Many hotels lack a connection between their departments, leading to wasteful habits and minimal communication among staff members. Adria Levtchenko, CEO and co-founder of PurpleCloud, noticed this trend while studying hospitality management at Drexel University, and realized the industry needed a product that connected employees while eliminating inefficiencies. PurpleCloud was designed to fix this, offering hoteliers a place for departments to interact while also providing and analyzing data.
PurpleCloud first launched in 2014, then relaunched in 2017 with new features. Throughout the company’s first years, Levtchenko discovered that while she had a thorough understanding of what clients wanted from the hospitality side, there were improvements to be made on the technology side. So, using the knowledge she accumulated during PurpleCloud’s initial run, Levtchenko and her team revamped the program to offer a better overall product.

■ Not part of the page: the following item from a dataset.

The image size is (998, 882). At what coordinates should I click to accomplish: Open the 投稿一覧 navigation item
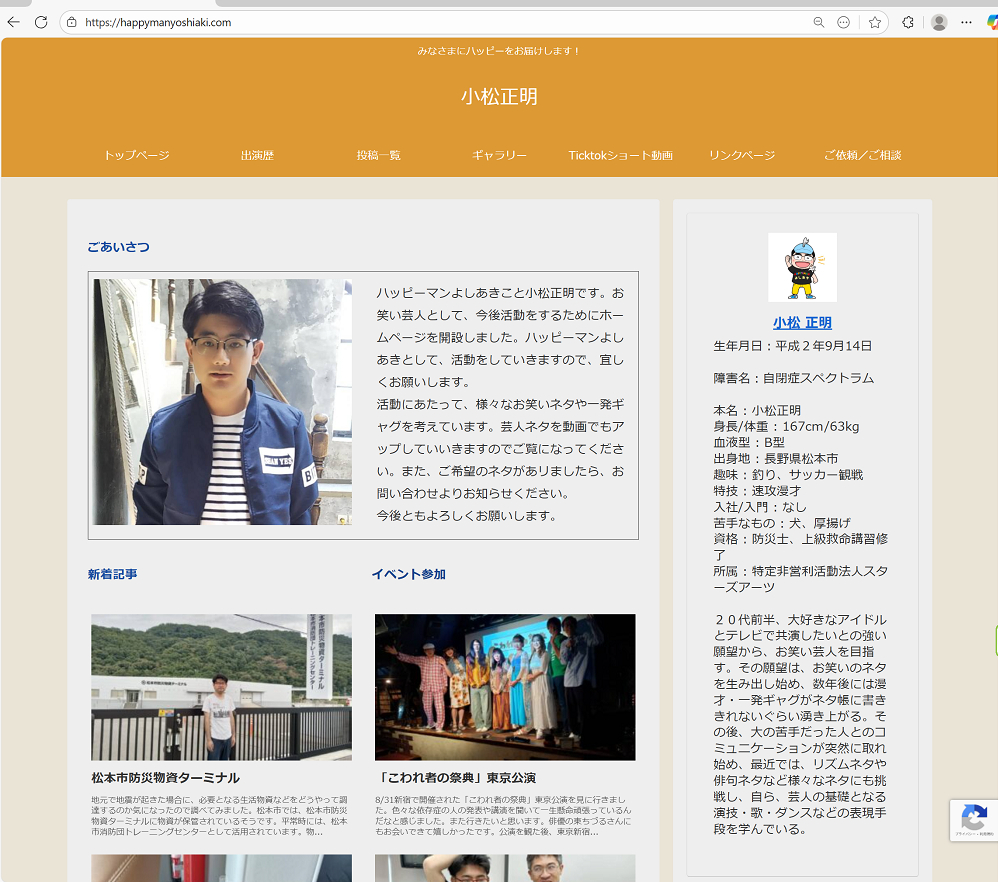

“The way we had the program built wasn’t good for scaling, it wasn’t really customizable, and a lot of the features we were being asked for, we just couldn’t implement them as quickly as we wanted to,” she says. “I wanted to make sure we had the best product on the market so that’s really why we completely rebuilt it.”

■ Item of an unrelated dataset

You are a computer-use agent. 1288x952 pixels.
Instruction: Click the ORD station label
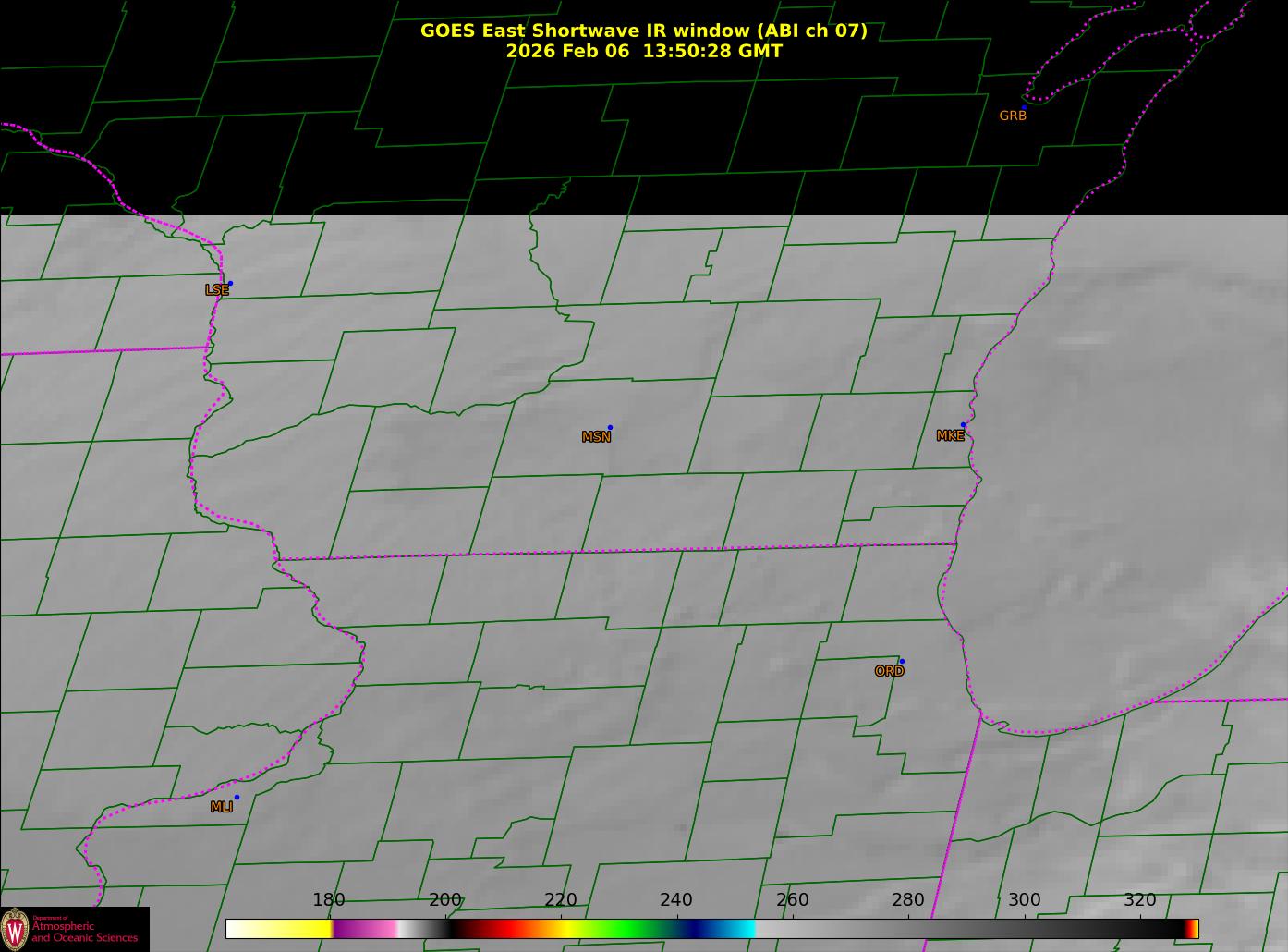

As a result, PurpleCloud’s hotel task software is now fully customizable and can scale from the smallest hotel to large multi-building resorts, in a way that engages employees, while boosting productivity and guest satisfaction.
Despite a successful product and growing company, being a young, female CEO, Levtchenko has faced some challenges breaking through, from potential clients asking how she was able to secure a meeting with certain executives to being questioned on the promises made during her pitches. “These experiences were not pleasant, they did make me more driven. There’s nothing like wanting to prove someone wrong,” she says.
Levtchenko adds that hoteliers should be more conscious of women’s contributions in hospitality, especially considering how many travelers are female. “Diversity in the industry is really important, as women are huge buyers in hospitality. They are the ones making travel decisions, not just for themselves, but for their families. Men should be paying attention and making sure that all women are heard.”